Leo Tolstoy once said that “everyone thinks of changing the world, but nobody thinks of changing himself.” I see truth in his words today. All too often countries think about what we believe needs to be changed elsewhere, at the expense of focusing on our own situations at home. This leads to global tension, global conflict, global misunderstanding. It leads to a needless clash of values, a needless clash of civilizations.
This brings me on to the topic for today’s discussion – culture and the protection of cultural heritage. We are honoured to have with us today some truly remarkable cultural dignitaries from Europe, the Middle East, and Asia for a discussion on protecting cultural heritage. I will introduce all of them in a moment, but for now a few words on why we decided that culture was the perfect theme for today.
Clearly, we need to find a way to break the ideological deadlock that we see around the world today, and this is what we have set out to contribute to at the DOC Research Institute. I am under no illusions about the monumental complexity of this task. This is not a task of one year, or even of many years. Yet through culture, the world can unite, even today. Every day through culture, the world discovers common values, common beauty.
Close to my home in St Petersburg, when I walk around the Hermitage museum, admiring the works of Chagall, Matisse, Malevich, Picasso, and many others, I look around and I can see people from America, Europe, the Middle East, Asia, and Africa looking at the works and deriving the same pleasure as me. And of course I could observe the same in the Berlin State Museum of Middle-Eastern Art, or the British Museum in London, and so on.
Outside of culture we might be in profound disagreement over any number of issues; we might even be at war. But in culture, we are always united. And it’s at times like this when there is so much that continues to divide us, that it becomes that much more important to remind ourselves of what brings us together.
Hence I cannot think of a more crucial topic for today than the protection of culture and cultural heritage.

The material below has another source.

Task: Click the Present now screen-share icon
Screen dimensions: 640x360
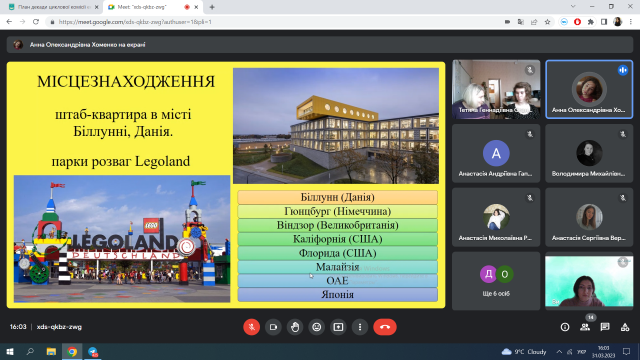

It is a great honour for me to welcome our esteemed guests who will take part in our panel. We are delighted to have with us the Iraqi Ambassador at UNESCO, Professor Mahmood Al-Mullakhalaf; Professor of Global Art History at the University of Heidelberg’s ‘Asia and Europe’ research cluster, Monica Juneja; the Director of the Berlin State Museum of Middle-Eastern Art, Professor Markus Hilgert; the Director of the Musical Olympus Foundation, Irina Nikitina; and the Director of Culture and Development at the British Council, Stephen Stenning. And leading the discussion will be Martina Fuchs, who as of next week will take up the role of Anchor for CNN Money. Last but very much not least, I am very pleased to say that Professor Mikhail Piotrovsky, the head of the Hermitage Museum in St Petersburg, has sent us a video recording with his remarks.
In fact, the venue for our event today, the Humboldt Box, is a symbolic one. It stands across from the Berlin City Palace, a building with great history and heritage. Built initially in the fifteenth century, it was heavily damaged by Allied bombing during World War Two, and then demolished by the GDR government. However, it has now been restored, much of its original glory again visible for the people of Berlin. It’s a fine example of protecting cultural heritage just across from us.
To conclude, let me once again thank you sincerely for being with us, and for your valuable support. At the DOC Research Institute, we have set ourselves some very ambitious objectives, contributing to peace and understanding between different nations and cultures. I cannot help but remember the words of JC Kapur, the late Indian visionary, co-founder of the World Public Forum and a dear friend: “The coming demise of a violent and destructive system is a time to celebrate and to let new dreams and visions flower, making life gentler and more meaningful for all.”